If you’re a nurse working
in a hospital that’s constantly trying to do more with less, you need an end to
austerity and a Labour government.
And if you’re a teaching
assistant, social worker or local government administrator you desperately need
an end to austerity, and an end to this divisive government.”
I think that there is another perspective
worthy of consideration;
If you’re a homecare worker earning less than the
minimum wage with no respite in sight, you need a trade union which can
organise you and fight for your rights.If you’re a nurse working in a hospital that’s constantly trying to do more with less, you need a trade union which will enforce your rights and campaign in your interest.
And if you’re a teaching assistant, social worker or local government administrator you desperately need an end to capitulation from your trade union.
We had a Labour Government from 1997 until 2010 and (whilst it is true that the worst day under a Labour Government is better than the best day under a Tory Government) UNISON members found that to be a Government which privatised our jobs and held down our living standards.
Whilst it was a tragedy that our opposition as a trade union to New Labour was so weak and ineffectual, it is a farce that, having failed to confront the far worse Governments which have succeeded New Labour, we are now invited to place our hope exclusively in the election of a Labour Government.
I suppose at least there is some honesty in the acceptance that the impoverished home care worker, the overworked nurse (or any of the other UNISON members cited by our General Secretary in his “friendly advice” to our Leader) should not place hope in our trade union.

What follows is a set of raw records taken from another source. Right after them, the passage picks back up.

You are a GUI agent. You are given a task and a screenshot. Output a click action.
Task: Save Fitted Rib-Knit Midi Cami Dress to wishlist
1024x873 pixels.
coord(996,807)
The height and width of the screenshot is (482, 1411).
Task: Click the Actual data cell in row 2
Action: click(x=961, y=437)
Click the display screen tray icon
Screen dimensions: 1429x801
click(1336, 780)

--> I hope that the Labour Party Leader will weigh the advice he receives from his friends, taking account of their experience and achievements.
1 comment:
As both a Labour Party member and a Unison activist and branch officer, I cannot disagree with one single word of your post.
I live and work in the North East. There's few job opportunities other than the public sector or the armed forces so if you have a job you hang onto it regardless. My union is more bothered about protecting the paid full-time officials and not getting their hands dirty with a fight, rather than actually providing leadership to our members who are demotivated, disengaged and generally just defeated. Our employers can do what they want because they know there is no realistic opposition. The branches can and do put up a good fight but it's without the backing of our national union. There's no support for us as activists.
The worst thing that could have happened for our union was to 're-elect' the Gen Sec. And the least said about that 'election' the better, otherwise I will be here all night!